FIGURE 5. Candidate gene-based association. Gene-based association analysis of candidate genes with SNPs that were significantly correlated to SWPP. HB, Harbin; SY, Shenyang; Ave, Average seed weight per plant in 2015 and 2016.


FIGURE 6. Haplotypes analysis of genes that related to SWPP. The and ∗∗ suggested significance of ANOVA at p < 0.05 and p < 0.01, respectively. HB, Harbin; GZ, Gongzhuling; SY, Shenyang; Ave, Average seed weight per plant in 2015 and 2016.


Seed weight per plant, controlled by multiple genes, was an important component of seed yield in soybean. Thus far, some QTL have been identified based on linkage analysis from the SoyBase databank. However, few studies dissecting the genetic basis of SWPP in soybean via GWAS in combination with high-throughput SNPs and diverse accessions across multiple environments have been discussed, and even fewer candidate genes have been reported. In the present study, 185 soybean accessions were widely collected from China and used to conduct GWAS via high-throughput SNPs and diverse environments.

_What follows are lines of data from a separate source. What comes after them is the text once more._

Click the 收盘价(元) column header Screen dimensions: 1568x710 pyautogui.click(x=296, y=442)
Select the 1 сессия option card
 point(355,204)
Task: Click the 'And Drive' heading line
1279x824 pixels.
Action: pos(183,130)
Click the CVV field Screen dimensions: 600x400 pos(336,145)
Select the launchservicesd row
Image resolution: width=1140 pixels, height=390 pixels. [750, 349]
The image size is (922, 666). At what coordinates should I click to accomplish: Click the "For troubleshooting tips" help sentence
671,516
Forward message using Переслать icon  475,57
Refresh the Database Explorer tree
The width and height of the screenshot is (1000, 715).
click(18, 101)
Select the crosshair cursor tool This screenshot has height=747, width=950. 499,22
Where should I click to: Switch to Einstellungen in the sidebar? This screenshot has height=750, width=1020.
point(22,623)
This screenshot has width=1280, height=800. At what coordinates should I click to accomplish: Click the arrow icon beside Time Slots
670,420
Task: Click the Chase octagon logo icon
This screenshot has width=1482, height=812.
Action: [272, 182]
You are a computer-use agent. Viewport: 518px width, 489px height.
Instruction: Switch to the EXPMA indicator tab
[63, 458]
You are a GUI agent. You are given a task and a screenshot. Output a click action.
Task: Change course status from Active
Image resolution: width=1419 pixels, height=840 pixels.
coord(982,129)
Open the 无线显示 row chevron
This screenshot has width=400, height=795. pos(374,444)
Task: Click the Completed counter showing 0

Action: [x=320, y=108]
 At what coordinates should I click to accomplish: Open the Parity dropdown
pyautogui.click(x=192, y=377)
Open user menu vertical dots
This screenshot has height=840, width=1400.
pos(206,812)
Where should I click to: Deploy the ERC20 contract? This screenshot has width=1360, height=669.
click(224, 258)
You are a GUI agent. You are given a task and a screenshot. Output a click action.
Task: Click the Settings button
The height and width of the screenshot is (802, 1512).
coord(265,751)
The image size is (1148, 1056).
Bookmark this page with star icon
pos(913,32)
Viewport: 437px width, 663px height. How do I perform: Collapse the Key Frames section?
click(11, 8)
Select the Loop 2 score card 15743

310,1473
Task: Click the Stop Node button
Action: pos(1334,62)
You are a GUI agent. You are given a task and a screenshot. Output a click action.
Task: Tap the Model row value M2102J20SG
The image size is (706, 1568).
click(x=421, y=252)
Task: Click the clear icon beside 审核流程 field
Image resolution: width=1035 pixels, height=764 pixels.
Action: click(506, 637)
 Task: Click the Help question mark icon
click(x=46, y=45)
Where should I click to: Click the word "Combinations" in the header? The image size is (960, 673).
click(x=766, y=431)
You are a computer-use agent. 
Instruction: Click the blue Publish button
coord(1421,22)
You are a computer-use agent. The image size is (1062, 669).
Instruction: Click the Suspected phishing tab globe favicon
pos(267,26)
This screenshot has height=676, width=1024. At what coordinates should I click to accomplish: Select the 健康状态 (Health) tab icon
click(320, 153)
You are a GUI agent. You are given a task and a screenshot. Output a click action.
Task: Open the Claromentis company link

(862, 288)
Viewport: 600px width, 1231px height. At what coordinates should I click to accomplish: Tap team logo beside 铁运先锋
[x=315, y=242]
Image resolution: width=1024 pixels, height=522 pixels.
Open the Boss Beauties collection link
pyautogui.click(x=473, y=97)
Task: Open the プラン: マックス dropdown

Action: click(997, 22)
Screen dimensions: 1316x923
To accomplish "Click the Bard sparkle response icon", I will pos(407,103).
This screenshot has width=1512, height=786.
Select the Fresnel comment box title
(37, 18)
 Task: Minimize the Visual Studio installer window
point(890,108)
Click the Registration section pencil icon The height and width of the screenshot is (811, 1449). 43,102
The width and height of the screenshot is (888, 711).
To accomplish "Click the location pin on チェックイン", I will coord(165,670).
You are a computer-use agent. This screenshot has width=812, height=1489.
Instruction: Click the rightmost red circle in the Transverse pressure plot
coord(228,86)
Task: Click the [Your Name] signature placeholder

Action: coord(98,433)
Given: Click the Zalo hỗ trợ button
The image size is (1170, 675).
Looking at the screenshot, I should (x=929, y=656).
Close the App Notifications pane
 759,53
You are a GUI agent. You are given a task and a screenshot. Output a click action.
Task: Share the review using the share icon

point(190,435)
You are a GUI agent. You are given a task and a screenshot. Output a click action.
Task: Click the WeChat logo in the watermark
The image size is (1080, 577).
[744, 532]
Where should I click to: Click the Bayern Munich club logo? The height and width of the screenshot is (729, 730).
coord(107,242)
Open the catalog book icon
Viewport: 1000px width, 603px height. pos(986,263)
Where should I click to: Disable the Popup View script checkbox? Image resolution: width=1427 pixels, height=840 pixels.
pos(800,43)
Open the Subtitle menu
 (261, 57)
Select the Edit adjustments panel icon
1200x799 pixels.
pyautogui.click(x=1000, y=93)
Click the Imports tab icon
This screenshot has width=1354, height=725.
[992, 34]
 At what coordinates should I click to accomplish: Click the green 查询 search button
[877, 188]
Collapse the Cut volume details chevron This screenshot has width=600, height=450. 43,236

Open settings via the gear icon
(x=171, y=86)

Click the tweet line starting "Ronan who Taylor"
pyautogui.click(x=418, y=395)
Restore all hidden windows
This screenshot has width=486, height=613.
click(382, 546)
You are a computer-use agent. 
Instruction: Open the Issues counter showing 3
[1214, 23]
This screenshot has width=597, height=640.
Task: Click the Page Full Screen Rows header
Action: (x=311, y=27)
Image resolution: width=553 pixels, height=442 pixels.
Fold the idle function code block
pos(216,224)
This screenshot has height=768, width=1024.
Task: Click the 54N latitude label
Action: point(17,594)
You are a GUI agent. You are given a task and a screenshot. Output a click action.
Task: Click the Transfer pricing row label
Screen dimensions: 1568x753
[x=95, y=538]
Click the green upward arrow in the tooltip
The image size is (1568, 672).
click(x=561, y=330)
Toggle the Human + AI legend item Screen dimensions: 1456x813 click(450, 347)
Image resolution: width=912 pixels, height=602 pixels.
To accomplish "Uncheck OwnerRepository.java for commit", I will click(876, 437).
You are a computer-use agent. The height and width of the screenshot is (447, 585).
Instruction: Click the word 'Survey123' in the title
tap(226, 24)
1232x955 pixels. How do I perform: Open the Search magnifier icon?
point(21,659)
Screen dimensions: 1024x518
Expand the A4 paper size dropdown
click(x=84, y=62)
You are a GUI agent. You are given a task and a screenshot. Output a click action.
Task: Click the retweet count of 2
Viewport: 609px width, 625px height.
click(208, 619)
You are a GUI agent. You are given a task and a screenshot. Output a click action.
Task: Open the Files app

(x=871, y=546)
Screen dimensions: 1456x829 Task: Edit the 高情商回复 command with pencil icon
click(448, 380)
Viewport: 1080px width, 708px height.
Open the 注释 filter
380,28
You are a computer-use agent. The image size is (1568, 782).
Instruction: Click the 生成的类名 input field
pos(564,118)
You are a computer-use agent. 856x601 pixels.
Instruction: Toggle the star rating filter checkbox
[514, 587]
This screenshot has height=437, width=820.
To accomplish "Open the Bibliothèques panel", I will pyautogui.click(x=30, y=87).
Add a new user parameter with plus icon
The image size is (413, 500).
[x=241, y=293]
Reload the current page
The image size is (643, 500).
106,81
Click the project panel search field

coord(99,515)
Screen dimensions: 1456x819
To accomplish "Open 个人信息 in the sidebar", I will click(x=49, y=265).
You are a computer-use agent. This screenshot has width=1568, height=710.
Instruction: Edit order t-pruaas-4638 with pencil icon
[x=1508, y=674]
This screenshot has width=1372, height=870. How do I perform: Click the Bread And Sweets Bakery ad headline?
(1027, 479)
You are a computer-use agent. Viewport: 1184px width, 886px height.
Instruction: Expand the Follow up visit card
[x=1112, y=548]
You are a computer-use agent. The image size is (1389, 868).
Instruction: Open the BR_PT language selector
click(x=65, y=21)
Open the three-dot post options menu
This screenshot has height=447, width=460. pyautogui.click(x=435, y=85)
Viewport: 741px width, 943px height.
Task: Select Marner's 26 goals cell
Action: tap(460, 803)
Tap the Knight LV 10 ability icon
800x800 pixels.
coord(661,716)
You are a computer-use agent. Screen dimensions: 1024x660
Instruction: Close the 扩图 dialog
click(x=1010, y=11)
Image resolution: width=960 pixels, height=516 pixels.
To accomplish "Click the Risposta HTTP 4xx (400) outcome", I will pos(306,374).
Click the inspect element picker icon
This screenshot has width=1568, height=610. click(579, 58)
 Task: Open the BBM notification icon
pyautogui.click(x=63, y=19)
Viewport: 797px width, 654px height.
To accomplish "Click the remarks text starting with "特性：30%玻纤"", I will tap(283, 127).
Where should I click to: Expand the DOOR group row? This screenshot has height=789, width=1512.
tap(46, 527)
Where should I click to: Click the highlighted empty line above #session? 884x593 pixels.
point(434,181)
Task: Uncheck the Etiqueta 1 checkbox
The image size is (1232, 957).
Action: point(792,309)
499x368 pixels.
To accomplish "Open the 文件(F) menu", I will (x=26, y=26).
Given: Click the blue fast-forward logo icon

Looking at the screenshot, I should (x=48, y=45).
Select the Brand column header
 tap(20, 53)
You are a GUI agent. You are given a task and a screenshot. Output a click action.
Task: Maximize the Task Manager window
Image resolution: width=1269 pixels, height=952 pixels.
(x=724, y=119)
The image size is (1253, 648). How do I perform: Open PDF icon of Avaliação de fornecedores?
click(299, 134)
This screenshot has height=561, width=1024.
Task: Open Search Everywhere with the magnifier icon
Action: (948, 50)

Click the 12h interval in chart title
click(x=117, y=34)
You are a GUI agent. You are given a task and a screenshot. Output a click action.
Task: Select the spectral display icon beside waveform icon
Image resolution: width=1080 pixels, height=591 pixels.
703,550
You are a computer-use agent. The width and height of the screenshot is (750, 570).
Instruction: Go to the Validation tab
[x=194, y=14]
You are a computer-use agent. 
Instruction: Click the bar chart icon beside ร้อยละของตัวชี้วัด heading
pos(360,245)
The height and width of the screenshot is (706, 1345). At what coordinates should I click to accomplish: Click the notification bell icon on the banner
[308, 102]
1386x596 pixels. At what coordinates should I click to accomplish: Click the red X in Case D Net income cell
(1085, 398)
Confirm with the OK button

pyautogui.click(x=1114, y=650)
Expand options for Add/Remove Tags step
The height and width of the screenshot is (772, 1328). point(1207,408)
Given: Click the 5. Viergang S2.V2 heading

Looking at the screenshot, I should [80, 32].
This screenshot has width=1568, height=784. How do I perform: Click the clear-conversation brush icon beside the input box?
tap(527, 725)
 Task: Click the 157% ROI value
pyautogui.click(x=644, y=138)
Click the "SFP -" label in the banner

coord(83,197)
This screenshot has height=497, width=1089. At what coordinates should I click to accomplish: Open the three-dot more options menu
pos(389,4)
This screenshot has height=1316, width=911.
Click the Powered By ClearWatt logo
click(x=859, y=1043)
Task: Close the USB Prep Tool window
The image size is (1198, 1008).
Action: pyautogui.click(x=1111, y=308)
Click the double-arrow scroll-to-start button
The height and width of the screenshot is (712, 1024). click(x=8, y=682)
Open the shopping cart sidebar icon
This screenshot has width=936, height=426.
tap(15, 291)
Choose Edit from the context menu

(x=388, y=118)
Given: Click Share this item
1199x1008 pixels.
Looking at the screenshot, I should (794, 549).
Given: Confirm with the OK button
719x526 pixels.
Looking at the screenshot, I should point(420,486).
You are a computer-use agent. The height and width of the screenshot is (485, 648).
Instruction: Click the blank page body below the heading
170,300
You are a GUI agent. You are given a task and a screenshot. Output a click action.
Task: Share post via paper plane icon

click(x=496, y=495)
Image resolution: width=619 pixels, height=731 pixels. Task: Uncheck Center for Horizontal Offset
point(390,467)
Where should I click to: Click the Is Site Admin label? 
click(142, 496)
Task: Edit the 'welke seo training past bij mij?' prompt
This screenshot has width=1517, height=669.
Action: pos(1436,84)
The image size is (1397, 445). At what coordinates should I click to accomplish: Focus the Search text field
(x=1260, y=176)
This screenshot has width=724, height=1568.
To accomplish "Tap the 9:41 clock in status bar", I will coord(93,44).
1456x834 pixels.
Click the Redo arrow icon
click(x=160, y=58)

In total, twenty SNPs were identified among twelve different soybean chromosomes, and these SNPs might have value for further breeding cultivars with appropriate SWPP.

In addition to the QTL associated with SWPP in the SoyBase databank, the genes associated with seed weight were referred for more accurately identifying the genomic region underlying the SWPP of soybean via the twenty SNPs used in the present study. Among the twenty SNPs, eight loci, including Gm02:27731352 located on Chr.2, Gm03:25789435 and Gm03:26388034 located on Chr.3, Gm12:24101071 located on Chr.12, Gm14:47326193 located on Chr.14, Gm15:45663581 located on Chr.15, and Gm19:19848537 and Gm19:19848932 located on Chr.19, were novel genes first reported in the present study. The genomic region of Chr.19, which included two close loci (Gm19:19848537 and Gm19:19848932), might be a primary region associated with SWPP. Additionally, another twelve SNPs were overlapped or located near known QTL (Table 2). Among these SNPs, one SNP (Gm18:23052511 located on Chr.18) was identified in the same region reported by Mian et al. (1996), and this polymorphism was also located near the locus named SWPP 6-6, which had been reported by Yao et al. (2015). A set of seven SNPs, including Gm02:17792241 on Chr.2, Gm08:15768591 and Gm08:15768603 on Chr.8, Gm10:34747895 and Gm10:34946492 on Chr.10, Gm12:31782089 on Chr.12, and Gm20:29716176 on Chr.20, were located in the same genomic region previously reported by Han et al. (2012) by using three RIL populations, and furthermore, among these seven SNPs, two close loci (Gm08:15768591 and Gm08:15768603 on Chr.8), Gm12:31782089 and Gm20:29716176 were also stably identified near previously reported loci (Sebolt et al., 2000; Zhang et al., 2004; Kato et al., 2014). Additionally, four genomic regions (Gm07:19488264 on Chr.7, Gm14:24306475 on Chr.14, Gm17:10196755 on Chr.17, and Gm19:11082560 on Chr.19) were also identified in previous studies (Csanadi et al., 2001; Hoeck et al., 2003; Teng et al., 2009). Moreover, some SNPs from candidate genes based on gene-based association analysis were found close to the loci that were verified in the present study by GWAS and previous studies. The main loci were Gm07:19488264, Gm08:15768591, Gm08:15768603, and Gm18:23052511. These four loci might be major genomic regions containing candidate genes associated with SWPP.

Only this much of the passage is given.